Avec le tsunami visuel qui envahit notre environnement et la fragmentation de l’espace de réception des images, notamment au niveau de la réception domestique, on découvre le film avant même de connaître le cinéma ; on “consomme” des images, y compris celles véhiculant de la fiction sans besoin de sortir de la sphère du vécu quotidien.

Dans le parcours d’un jeune, le cinéma c’est d’abord un film sur écran personnel (téléphone, ordinateur, tablette…) ; un film à portée de main ; à portée d’un clic. Ce n’est que rarement, et au gré des circonstances (un film Marvel, par exemple) que le cinéma en tant que dispositif de réception spécifique entre en ligne.

Cela ne va pas sans grandes conséquences dans la nature du rapport aux films, au rituel cinématographique. Jadis, cela relevait d’un geste culturel qui faisait de la salle de cinéma un lieu qui ne manquait pas de sacralité.

Dès que les lumières s’éteignent, la salle entrait dans une communion tendue vers l’écran. Le cinéma était un temple où régnait une discipline, des codes non écrits organisaient ce rapport à l’image. Ce n’est plus le cas : on regarde un film au cinéma, sur grand écran en “important” des conduites et des comportements forgés par la culture de la réception domestique.

L’ambiance ne confine plus au sacré, mais rappelle l’univers de la famille réunie autour du poste de télévision. On parle à son voisin ; on n’hésite pas à lancer des commentaires à voix haute. Et puis le film est pris vraiment dans un large circuit de consommation : c’est un plaisir ludique qu’on s’offre aux côtés de toute une panoplie de produits de consommation.

En Amérique, les salles de cinéma marchent aussi grâce au pop-corn. Apparemment, c’est un formidable produit qui dope l’industrie du cinéma. Et le phénomène s’internationalise, avec ces fameuses salles multi-écrans qui “vendent” de la projection cinématographique quasiment à l’étalage puisqu’on vient voir un film comme on va au centre commercial.
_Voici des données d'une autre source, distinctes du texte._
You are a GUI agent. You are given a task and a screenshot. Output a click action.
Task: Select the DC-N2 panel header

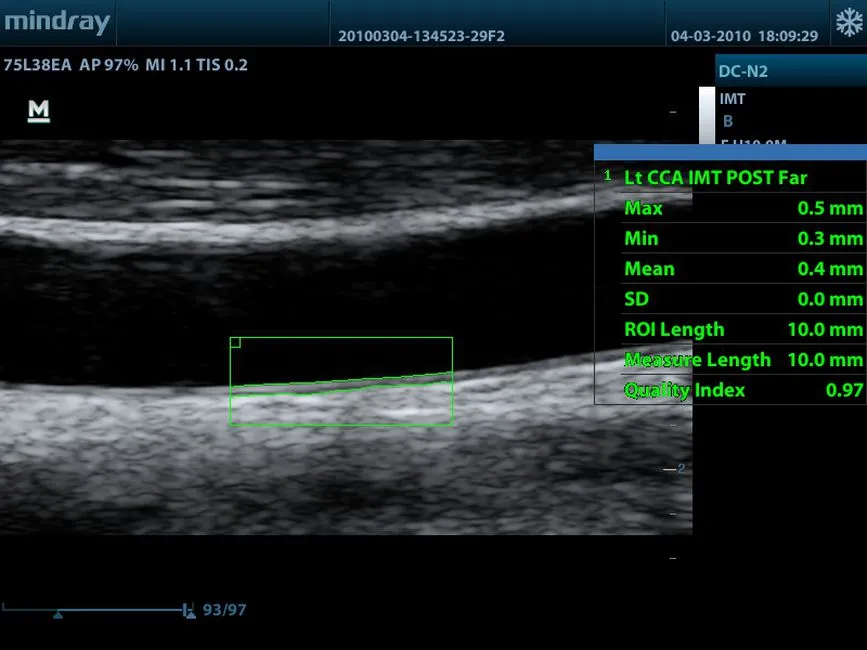(790, 71)
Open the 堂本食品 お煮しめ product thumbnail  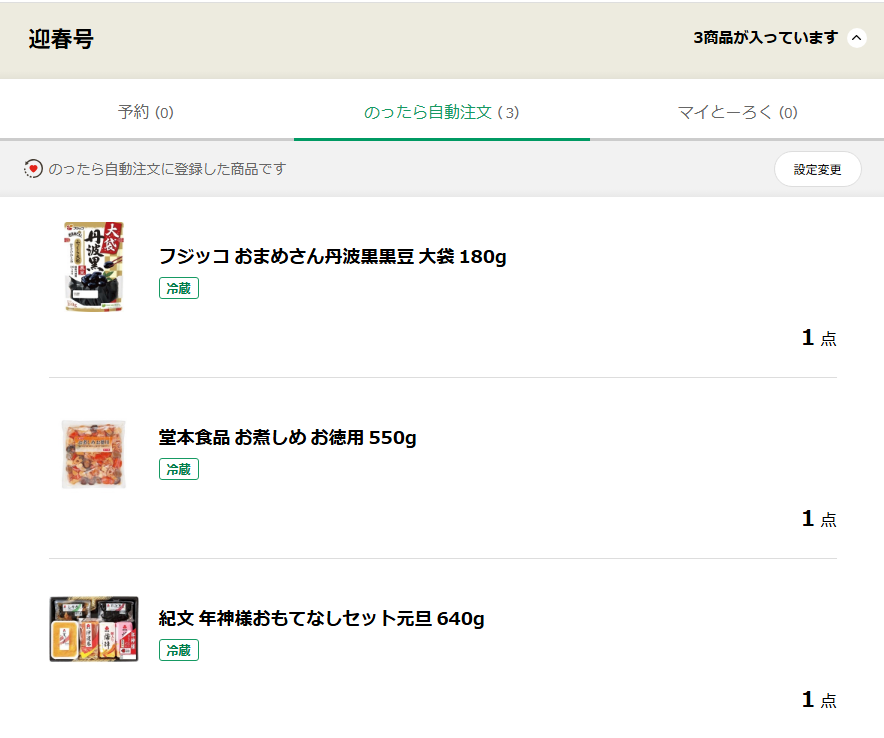94,454
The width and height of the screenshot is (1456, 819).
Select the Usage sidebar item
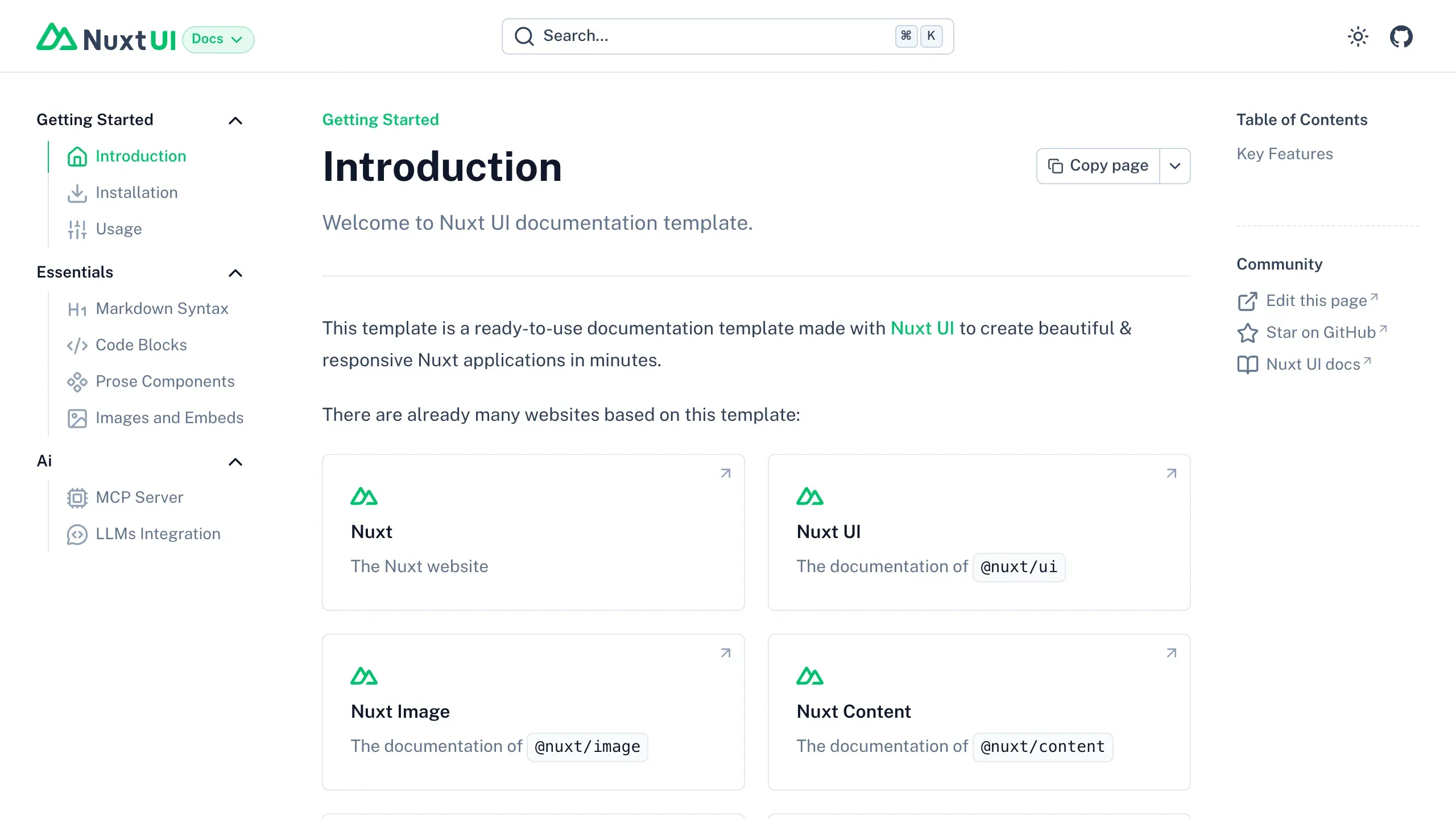(118, 229)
C’est le même processus, il s’agit d’une stratégie de captation identique : séduire d’abord le client. Et cela consiste entre autres à diversifier l’offre : plusieurs écrans qui proposent différents films voire différents spectacles : on peut venir en famille au même complexe cinématographique sans être forcé de voir le même film. Mais ce n’est pas tout : on peut faire aussi son shopping : chocolat, glace, pizza, pop-corn et autres gadgets.

Eventuellement en rapport avec le produit film. On sait aujourd’hui que les grandes productions cinématographiques américaines génèrent toute une industrie parallèle qui englobe désormais des produits dérivés du film. On peut y voir une riposte appropriée à la concurrence terrible menée par la réception électronique des images et qui vide les salles traditionnelles de leur public de fidèles.

Un cinéphile aujourd’hui est largement servi à domicile. Les nostalgiques de la salle de cinéma d’antan doivent se faire une raison, le pop-corn est l’issue de secours pour maintenir le cinéma sur grand écran. C’est une réadaptation du plaisir.